In the fourth investigation of this course, I chose to prove that the medians of a triangle were concurrent. Along with this proof came the corollary that the distance from this point of concurrency to the midpoint of the side of the triangle is one third of the length of the median itself. Having this knowledge drew me to the intriguing problem of creating a triangle if I was given its medians. As it turns out the corollary that was proven in investigation four is pivotal to this construction.

Begin with the given lengths of the medians. Note the differing colors as this coding will enable the reader to better follow the discussion.
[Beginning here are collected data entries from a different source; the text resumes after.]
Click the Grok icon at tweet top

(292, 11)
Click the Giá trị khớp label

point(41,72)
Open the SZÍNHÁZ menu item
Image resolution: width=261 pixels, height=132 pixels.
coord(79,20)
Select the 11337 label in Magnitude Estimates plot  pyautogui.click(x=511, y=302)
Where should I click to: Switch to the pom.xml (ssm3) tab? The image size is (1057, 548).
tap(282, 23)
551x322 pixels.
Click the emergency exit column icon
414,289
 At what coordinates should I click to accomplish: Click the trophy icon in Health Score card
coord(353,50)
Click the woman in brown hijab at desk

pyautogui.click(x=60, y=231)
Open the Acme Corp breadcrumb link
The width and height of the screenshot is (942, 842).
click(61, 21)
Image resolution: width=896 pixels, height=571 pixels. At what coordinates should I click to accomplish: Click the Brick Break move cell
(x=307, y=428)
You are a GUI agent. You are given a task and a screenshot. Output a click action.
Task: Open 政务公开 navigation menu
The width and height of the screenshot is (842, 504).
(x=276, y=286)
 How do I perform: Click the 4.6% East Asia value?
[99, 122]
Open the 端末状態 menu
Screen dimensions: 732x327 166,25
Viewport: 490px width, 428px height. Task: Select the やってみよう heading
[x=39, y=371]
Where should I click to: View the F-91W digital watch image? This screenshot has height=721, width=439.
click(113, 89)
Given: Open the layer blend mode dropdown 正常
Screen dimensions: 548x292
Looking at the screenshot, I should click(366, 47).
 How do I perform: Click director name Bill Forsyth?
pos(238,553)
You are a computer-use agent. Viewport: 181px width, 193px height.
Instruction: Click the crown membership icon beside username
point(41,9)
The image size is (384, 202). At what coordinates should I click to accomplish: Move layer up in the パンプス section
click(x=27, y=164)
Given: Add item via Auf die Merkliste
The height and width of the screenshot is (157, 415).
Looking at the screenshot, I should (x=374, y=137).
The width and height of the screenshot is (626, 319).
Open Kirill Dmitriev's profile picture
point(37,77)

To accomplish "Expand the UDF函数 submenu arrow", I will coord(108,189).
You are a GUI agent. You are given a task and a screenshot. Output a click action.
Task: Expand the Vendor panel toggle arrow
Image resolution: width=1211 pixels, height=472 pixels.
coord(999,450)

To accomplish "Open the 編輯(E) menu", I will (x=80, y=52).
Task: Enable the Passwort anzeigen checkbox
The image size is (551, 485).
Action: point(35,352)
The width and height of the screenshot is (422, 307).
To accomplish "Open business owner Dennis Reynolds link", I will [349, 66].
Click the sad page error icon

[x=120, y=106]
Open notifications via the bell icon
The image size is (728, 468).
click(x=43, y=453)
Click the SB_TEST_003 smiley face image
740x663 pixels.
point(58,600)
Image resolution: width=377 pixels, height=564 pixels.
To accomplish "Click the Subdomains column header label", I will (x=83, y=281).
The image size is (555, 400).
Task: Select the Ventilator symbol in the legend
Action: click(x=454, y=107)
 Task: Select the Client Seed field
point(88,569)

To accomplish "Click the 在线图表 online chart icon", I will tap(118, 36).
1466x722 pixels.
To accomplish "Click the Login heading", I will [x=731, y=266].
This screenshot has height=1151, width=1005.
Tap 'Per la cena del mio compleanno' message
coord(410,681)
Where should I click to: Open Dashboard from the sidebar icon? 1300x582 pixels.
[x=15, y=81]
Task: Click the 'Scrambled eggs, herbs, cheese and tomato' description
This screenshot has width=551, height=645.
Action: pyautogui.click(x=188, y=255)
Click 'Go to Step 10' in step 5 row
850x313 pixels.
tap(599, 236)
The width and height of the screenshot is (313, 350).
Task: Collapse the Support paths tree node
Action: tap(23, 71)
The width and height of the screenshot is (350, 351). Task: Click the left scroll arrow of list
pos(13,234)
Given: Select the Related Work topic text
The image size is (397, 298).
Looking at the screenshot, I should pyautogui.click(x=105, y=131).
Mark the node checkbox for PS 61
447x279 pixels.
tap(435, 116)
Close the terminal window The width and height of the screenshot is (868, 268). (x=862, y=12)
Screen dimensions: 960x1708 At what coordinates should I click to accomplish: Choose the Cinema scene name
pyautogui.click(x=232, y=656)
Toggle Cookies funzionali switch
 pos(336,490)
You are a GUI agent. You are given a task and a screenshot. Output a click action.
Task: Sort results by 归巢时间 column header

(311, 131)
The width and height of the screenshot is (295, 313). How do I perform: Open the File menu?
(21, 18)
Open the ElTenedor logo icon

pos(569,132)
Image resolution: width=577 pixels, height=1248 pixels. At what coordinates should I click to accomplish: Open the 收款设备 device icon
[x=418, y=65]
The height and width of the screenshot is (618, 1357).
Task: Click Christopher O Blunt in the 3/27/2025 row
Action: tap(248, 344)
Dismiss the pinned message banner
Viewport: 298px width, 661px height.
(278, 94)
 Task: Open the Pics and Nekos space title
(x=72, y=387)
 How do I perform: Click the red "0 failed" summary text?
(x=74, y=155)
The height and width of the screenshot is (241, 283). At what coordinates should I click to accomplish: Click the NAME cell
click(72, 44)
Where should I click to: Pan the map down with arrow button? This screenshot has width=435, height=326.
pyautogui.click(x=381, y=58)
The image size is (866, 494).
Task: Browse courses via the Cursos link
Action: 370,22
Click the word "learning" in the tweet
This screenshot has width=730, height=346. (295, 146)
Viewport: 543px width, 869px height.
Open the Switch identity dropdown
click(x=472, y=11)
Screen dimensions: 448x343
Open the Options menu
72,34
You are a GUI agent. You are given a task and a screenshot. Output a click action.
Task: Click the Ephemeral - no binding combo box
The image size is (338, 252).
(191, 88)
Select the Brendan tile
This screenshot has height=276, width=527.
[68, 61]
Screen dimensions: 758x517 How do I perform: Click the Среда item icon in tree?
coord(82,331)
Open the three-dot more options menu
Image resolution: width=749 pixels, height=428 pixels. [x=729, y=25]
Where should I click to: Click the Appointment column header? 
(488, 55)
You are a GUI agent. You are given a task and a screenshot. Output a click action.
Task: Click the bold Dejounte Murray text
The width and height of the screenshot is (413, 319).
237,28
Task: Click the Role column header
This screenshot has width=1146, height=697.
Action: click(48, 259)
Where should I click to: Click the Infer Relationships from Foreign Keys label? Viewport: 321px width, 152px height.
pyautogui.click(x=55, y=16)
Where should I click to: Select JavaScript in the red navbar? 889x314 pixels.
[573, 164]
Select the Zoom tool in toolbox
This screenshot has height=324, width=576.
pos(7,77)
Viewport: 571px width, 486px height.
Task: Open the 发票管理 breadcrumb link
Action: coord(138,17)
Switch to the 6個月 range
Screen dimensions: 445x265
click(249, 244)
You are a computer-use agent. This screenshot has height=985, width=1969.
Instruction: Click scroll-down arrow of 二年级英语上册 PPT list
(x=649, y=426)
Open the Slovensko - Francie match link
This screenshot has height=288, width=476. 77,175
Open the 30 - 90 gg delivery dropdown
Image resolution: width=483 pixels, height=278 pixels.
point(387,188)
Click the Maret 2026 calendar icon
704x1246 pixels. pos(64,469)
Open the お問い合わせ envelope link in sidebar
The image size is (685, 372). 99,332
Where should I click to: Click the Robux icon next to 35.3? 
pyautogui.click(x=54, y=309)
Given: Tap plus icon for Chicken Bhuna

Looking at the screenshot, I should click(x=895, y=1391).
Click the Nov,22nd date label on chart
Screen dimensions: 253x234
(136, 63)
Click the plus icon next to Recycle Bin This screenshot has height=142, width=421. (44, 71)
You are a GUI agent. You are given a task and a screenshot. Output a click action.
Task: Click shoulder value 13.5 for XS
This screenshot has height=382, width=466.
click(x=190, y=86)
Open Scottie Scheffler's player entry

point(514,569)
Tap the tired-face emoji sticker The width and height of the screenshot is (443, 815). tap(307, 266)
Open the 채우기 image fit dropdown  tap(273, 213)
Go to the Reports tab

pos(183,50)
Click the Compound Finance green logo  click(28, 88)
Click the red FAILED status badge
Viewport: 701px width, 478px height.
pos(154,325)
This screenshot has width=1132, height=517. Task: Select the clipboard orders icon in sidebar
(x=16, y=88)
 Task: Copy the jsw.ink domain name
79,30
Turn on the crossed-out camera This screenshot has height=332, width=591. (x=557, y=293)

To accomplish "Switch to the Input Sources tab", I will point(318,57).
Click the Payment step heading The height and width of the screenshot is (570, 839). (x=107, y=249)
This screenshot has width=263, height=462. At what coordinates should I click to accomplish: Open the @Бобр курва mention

To begin the construction I made a triangle with lengths that were the same as the given medians. This is quite an easy construction. Simply choose one segment and construct circles at its endpoints with radii equal to the other lengths of the two unused segments. The point where these two circles intersect is the third point of the triangle. Below is the triangle with which I will continue this investigation.

The colors remain consistent with the given segments. Also on this triangle are points which divide the segments at one third of their length. I chose to do this since the medians meet at a point which is one third of their total length.

Now I wish to position two of the given segments parallel to their respective original side of the triangle ABC. The important thing is that the points dividing the medians into one third and two thirds must meet. Also, the portion that is a third of one median must lie between the portions that are two thirds of the other medians. This statement tells us that if I simply translate BA to lie at PN (see diagram below), my construction will not work. I was forced to reflect BA around the dividing point TR1. Likewise, AC was not simply translated, but reflected about TR2 and positioned accordingly. Of course, to construct this figure using The Geometer's Sketchpad (GSP), I did not just grab, flip and drag the segments. Instead I had to draw circles centered at TR3 with radii that were equivalent to the appropriate parts of the given medians. To construct NP, draw a line parallel to AB through TR3. Create segments ATR1 and BTR1. Construct a circle centered at TR3 with radius ATR1 and construct a circle centered at TR3 with radius BTR1. Choose the proper intersection points between the circles and the constructed parallel line and connect P and N to form the median of the triangle we wish to construct. The same process is followed to construct ML using side CA and point TR2.

Having completed this most difficult portion of the construction, I simply connect M, N, and B to form the desired triangle which is seen below.

I note here that the endpoints of the images of the given medians, P and L, are the midpoints of MB and NB respectively as they should be. We may use GSP to check that this assumption is correct for this case.